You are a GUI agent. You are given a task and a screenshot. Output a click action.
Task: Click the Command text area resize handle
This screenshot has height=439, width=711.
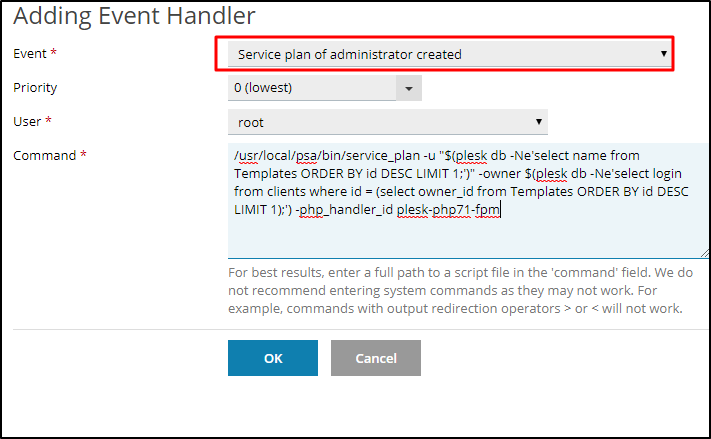coord(704,253)
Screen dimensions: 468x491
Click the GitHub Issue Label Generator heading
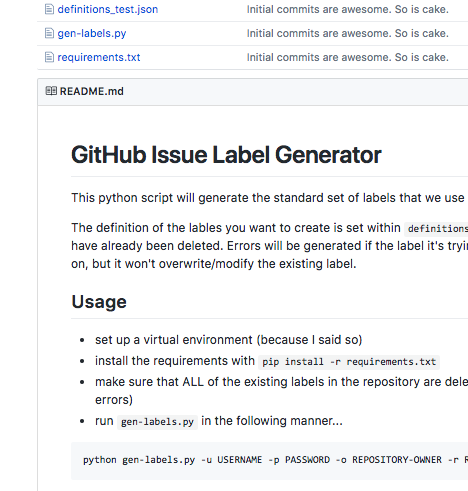(226, 155)
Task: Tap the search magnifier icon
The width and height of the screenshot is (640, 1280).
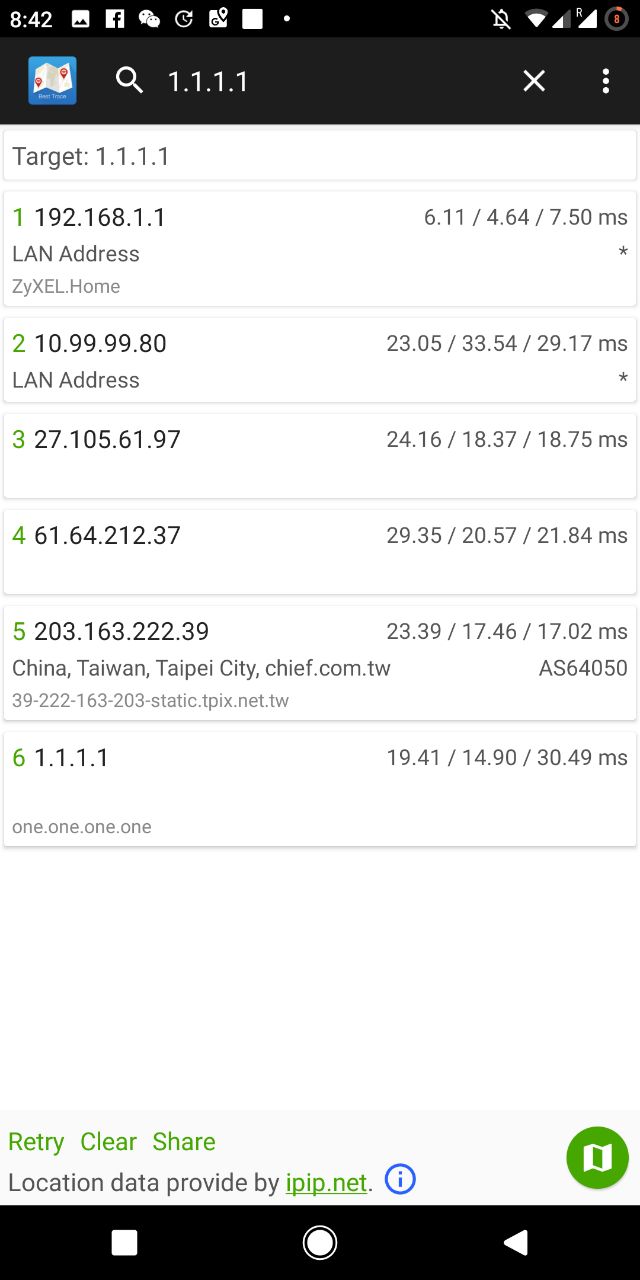Action: coord(129,80)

- Work to complete
The answer is the full set of records printed exactly, less the pictures.

- Output for this task
You are a GUI agent. You are given a task and a screenshot. Output a click action.
Task: Click the Command text area resize handle
This screenshot has height=439, width=711.
coord(704,253)
Screen dimensions: 468x491
Click the GitHub Issue Label Generator heading
(226, 155)
Task: Tap the search magnifier icon
The width and height of the screenshot is (640, 1280).
Action: coord(129,80)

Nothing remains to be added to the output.